I don't think we've got to the bottom of this yet, but I'm glad EStjarn is pushing us: it's intriguing!

-------

Just to add:

In relation to eratea's post 9 question, I'm with everyone who says option B is definitely wrong.


----------



## Thomas Tompion

Loob said:


> _The boy strolled off rather than ambled down the road _ doesn't seem to me to be well-formed_.[...]_


I agree with you that this doesn't work, Loob.

For some reason the parallelism needs to be presented very directly, and phrasal verbs don't manage to do that, it seems to me, unless they govern the same object.


----------



## EStjarn

Loob said:


> I wonder if the Dickens sentence works because the idea isn't:
> _(A) the wind had a choice of two alternatives, and it chose to saw._



We haven't much discussed the possible meaning of the past tense version, but kayve made a remark about it in post #15:


kayve said:


> _The boy went out rather than stayed at home _To me this suggests that somebody was watching the boy, then they lost him, but they are of the opinion that he probably went out rather than stayed



Personally I fancy a detective attempting to reconstruct a missing person scenario.  Either way, it's not about choice.
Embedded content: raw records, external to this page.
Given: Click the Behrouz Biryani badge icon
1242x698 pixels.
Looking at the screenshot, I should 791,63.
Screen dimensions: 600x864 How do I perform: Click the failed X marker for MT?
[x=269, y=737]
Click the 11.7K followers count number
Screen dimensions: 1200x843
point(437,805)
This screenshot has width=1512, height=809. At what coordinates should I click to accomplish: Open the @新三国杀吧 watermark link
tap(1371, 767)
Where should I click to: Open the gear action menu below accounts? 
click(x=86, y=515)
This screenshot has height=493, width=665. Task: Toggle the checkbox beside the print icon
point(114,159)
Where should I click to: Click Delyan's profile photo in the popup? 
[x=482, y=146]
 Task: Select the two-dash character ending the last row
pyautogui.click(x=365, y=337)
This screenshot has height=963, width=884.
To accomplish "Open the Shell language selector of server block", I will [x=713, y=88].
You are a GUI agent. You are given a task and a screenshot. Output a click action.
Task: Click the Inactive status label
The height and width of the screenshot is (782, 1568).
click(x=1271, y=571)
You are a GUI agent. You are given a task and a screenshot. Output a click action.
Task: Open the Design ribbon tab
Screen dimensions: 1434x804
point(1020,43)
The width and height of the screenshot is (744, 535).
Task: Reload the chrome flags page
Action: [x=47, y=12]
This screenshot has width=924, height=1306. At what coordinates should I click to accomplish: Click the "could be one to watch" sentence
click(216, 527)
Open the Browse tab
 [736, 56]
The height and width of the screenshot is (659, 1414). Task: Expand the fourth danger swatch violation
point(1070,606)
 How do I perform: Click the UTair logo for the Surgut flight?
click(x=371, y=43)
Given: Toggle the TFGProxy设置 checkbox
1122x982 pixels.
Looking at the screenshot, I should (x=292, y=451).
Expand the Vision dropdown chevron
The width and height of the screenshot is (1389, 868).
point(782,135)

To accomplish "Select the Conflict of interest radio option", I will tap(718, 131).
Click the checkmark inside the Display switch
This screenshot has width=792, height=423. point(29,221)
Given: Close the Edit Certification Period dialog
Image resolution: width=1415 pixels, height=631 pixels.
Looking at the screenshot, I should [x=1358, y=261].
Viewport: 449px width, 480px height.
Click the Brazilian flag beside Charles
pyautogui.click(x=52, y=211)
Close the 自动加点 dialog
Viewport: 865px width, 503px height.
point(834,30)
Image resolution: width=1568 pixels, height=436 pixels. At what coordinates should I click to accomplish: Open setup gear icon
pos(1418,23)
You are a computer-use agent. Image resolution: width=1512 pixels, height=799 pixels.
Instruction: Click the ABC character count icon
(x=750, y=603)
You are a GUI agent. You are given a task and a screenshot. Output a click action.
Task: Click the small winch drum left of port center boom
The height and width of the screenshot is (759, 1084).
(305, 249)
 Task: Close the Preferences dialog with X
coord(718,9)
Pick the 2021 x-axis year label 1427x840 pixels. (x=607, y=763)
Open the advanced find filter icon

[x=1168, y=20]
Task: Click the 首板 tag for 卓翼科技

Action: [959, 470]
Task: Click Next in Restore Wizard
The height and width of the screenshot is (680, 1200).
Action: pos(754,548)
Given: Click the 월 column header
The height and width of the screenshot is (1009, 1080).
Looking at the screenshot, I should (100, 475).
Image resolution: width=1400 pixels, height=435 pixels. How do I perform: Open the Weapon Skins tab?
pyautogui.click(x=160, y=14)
I would agree completely with your rejection if it were.

We could argue that the exercise book "suggests" that it is about choice, as that would represent a normal context. In that sense I feel the exercise is, at best, misleading.

However, my impression here is that the sentence is rejected no matter how we interpret it, and that is what I have a difficulty swallowing, still.


----------



## Thomas Tompion

I think the natives seem to agree that you should swallow it, EStjarn.

The criteria for such a sentence to work seem to be narrow, and that sentence doesn't meet them.

I can see that one might say to oneself that if the Dickens sentence is acceptable, that one, which appears to have the same grammatical form, should also be all right.

The fact is, however, that it isn't, in the view of the native speakers who have posted so far, and we need to establish why.  We have made some suggestions.

In other words, I feel you should move from trying to persuade us that _The boy went out rather than stayed at home_ is acceptable, to helping us explore why it isn't.


----------



## Andygc

Andygc said:


> Congratulations for finding that


When I wrote that, I meant it, because it provoked further thought. I hope it wasn't misinterpreted.

I didn't let the question stop me from sleeping, but I ended up thinking about it this morning, and had some parallel thoughts with those of Thomas and Loob.

I accept that there are valid examples of parallel constructions using the indicative. The Dickens example is one; it is acceptable, although I am not entirely convinced that it is perfect, but that may well be a matter of personal style. "The boy strolled rather than ambled down the road" is an excellent example. The point is the exact parallel construction of the common subject, the two verbs and the common adverbial. I think Thomas's observation about phrasal verbs is off target. I don't regard "went out" as a phrasal verb as there is no separate meaning in the phrase against the words separately. The real issue is the lack of a shared adverbial. "went" has "out" and "stayed" has "at home". The sentence fails to be a true parallel. The somewhat odd sentence "The boy stayed in rather than went in" is fine but the adverb needs to be echoed otherwise we end up with "The boy stayed rather than went in" in which we automatically fail to associate "in" with "stayed" and want the sentence to be "The boy stayed rather than go/going in" and thus meaning something entirely different.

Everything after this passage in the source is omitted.